Hi everyone,

I'm getting a band (probably unspecific binding), under my housekeeping COXIV protein. I think it's probably secondary antibody cross reaction, but I'm not entirely sure.

On the first picture, the upper two bands (around 60 kDa) show the protein of interest, double bands represent the two different protein isoforms. The lower bands (around 15 kDa) show bands of the COXIV housekeeping protein. Tissue is adult mouse brain, amount of protein loaded 10ug, RIPA buffer lysate, Laemmli boiled samples.

As you can see, I've cut the membrane and incubated primary and secondary antibodies separately and the results are great.

-Primary ab: a-rabbit CTR 1:1000 in TBST, a-mouse COXIV 1:500 in 5% milk

-Secondary: ScanLater a-rabbit and a-mouse goat (EU-labeled for use with SpectraMax), both in 1:5000 TBST, incubated seperately for respective primary.

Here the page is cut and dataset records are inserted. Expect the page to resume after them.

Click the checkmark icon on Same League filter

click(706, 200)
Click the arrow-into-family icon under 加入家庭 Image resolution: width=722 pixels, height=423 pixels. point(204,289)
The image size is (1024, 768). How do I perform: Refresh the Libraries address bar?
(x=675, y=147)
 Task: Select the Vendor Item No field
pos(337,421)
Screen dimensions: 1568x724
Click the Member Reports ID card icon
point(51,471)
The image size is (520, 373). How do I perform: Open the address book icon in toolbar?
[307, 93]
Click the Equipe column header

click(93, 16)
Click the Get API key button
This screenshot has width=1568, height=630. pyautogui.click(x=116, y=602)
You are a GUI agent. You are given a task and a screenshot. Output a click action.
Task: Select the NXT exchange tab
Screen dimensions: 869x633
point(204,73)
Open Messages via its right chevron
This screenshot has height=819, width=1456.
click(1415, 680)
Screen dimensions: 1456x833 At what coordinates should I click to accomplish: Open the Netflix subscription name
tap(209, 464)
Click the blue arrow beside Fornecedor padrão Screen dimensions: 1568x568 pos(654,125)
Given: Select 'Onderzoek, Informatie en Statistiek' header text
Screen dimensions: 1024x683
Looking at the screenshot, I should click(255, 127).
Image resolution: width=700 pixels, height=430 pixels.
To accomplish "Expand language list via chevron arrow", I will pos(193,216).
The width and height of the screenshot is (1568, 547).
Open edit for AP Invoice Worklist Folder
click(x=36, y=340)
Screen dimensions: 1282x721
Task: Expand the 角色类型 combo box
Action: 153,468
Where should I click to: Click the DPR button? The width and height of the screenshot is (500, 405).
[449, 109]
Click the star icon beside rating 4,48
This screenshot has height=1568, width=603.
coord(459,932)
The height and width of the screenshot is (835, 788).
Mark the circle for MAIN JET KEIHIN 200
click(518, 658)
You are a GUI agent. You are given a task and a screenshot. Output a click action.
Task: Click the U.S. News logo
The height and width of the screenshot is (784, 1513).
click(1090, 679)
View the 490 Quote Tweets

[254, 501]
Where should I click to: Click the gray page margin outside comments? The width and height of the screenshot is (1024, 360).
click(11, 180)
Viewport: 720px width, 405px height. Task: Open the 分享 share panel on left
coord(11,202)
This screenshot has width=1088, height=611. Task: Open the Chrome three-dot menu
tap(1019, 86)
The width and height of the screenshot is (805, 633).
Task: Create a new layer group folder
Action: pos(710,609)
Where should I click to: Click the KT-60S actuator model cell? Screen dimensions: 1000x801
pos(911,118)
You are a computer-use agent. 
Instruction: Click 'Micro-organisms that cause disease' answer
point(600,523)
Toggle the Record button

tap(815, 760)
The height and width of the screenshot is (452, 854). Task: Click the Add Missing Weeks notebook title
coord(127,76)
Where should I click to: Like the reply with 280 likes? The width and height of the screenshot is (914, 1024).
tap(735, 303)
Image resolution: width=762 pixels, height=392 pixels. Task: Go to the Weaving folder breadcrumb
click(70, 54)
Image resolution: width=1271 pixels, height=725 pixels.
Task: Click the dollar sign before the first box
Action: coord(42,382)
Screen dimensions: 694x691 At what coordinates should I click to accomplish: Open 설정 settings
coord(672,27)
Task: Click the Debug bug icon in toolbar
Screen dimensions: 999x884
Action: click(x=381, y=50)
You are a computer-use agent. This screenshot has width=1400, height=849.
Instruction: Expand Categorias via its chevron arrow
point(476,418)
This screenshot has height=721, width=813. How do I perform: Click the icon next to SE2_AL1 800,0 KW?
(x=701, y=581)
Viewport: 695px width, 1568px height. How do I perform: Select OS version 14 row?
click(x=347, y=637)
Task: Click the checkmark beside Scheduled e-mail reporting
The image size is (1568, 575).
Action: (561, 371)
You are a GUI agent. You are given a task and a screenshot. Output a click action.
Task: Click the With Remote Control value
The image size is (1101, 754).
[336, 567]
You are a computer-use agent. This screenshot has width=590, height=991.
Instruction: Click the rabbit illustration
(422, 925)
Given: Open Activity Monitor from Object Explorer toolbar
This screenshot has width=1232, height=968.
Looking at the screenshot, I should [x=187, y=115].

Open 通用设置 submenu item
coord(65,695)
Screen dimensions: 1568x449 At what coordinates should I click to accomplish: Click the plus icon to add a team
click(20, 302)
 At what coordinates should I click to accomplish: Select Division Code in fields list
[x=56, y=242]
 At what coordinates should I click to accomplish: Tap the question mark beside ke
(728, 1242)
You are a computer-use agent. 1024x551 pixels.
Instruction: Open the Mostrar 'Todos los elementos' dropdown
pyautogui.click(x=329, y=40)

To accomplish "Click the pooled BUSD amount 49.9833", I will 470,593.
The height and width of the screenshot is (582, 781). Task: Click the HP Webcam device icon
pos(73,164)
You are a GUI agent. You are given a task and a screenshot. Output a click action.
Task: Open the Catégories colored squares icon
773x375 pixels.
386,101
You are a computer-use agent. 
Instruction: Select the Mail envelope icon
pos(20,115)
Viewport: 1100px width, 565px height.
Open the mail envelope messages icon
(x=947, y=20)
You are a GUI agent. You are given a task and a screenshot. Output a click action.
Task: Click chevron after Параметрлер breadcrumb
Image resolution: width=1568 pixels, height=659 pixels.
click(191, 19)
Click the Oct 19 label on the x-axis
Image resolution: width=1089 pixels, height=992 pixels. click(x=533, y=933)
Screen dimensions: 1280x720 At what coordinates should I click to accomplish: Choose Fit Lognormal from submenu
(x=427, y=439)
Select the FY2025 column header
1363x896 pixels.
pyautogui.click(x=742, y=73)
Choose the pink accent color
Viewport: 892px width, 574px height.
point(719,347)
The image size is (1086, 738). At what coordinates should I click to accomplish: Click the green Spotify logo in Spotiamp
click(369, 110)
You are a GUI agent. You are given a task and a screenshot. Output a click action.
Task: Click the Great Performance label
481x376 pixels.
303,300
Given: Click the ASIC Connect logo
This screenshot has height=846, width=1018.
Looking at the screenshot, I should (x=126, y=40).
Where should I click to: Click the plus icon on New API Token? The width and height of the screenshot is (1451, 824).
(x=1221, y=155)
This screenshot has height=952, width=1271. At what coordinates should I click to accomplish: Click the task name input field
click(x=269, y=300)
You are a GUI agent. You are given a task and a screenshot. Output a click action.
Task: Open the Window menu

Second picture shows what happens if I incubate both primary and secondary abs together. I get this second band above the COXIV around 20 kDa and the intensity doesn't change with the amount of protein loaded. I'm not newbie with WB, so I think washing steps and buffers are well controlled. I think it might be some kind of cross reaction of secondary abs, since these new ScanLater, I've only started using recently. Weird thing is that some people in the lab in the past, have followed the exact same protocol and they were getting one band.

Any contribution would be highly appreciated, can't get my head around it it seems.

Thank you in advance!